Consider \(f(x) = \ln ({x^4} + 1)\) .

The second derivative is given by \(f''(x) = \frac{{4{x^2}(3 - {x^4})}}{{{{({x^4} + 1)}^2}}}\) .

The equation \(f''(x) = 0\) has only three solutions, when \(x = 0\) , \( \pm \sqrt[4]{3}\) \(( \pm 1.316 \ldots )\) .

Find the value of \(f(0)\) .

[2]
a.

Find the set of values of \(x\) for which \(f\) is increasing.

[5]
b.

(i)     Find \(f''(1)\) .

(ii)     Hence, show that there is no point of inflexion on the graph of \(f\) at \(x = 0\) .

[5]
c.

There is a point of inflexion on the graph of \(f\) at \(x = \sqrt[4]{3}\) \((x = 1.316 \ldots )\) .

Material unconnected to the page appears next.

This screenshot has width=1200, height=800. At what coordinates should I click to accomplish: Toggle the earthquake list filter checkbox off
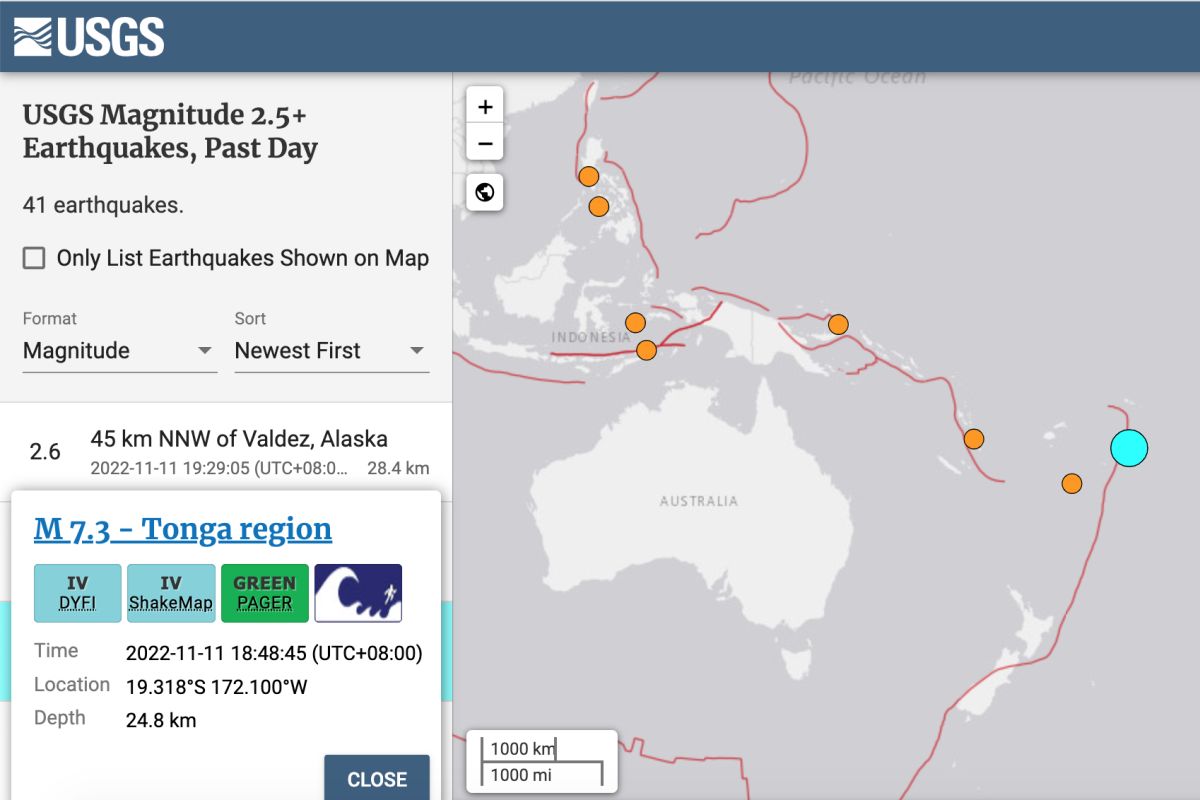(x=33, y=257)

Sketch the graph of \(f\) , for \(x \ge 0\) .

[3]
d.

Markscheme

substitute \(0\) into \(f\)     (M1)

eg   \(\ln (0 + 1)\) , \(\ln 1\)

\(f(0) = 0\)     A1 N2

[2 marks]

a.

\(f'(x) = \frac{1}{{{x^4} + 1}} \times 4{x^3}\) (seen anywhere)     A1A1

Note: Award A1 for \(\frac{1}{{{x^4} + 1}}\) and A1 for \(4{x^3}\) .

 

recognizing \(f\) increasing where \(f'(x) > 0\) (seen anywhere)     R1

eg   \(f'(x) > 0\) , diagram of signs

attempt to solve \(f'(x) > 0\)     (M1)

eg   \(4{x^3} = 0\) , \({x^3} > 0\)

\(f\) increasing for \(x > 0\) (accept \(x \ge 0\) )     A1     N1

[5 marks]

b.

(i)     substituting \(x = 1\) into \(f''\)     (A1)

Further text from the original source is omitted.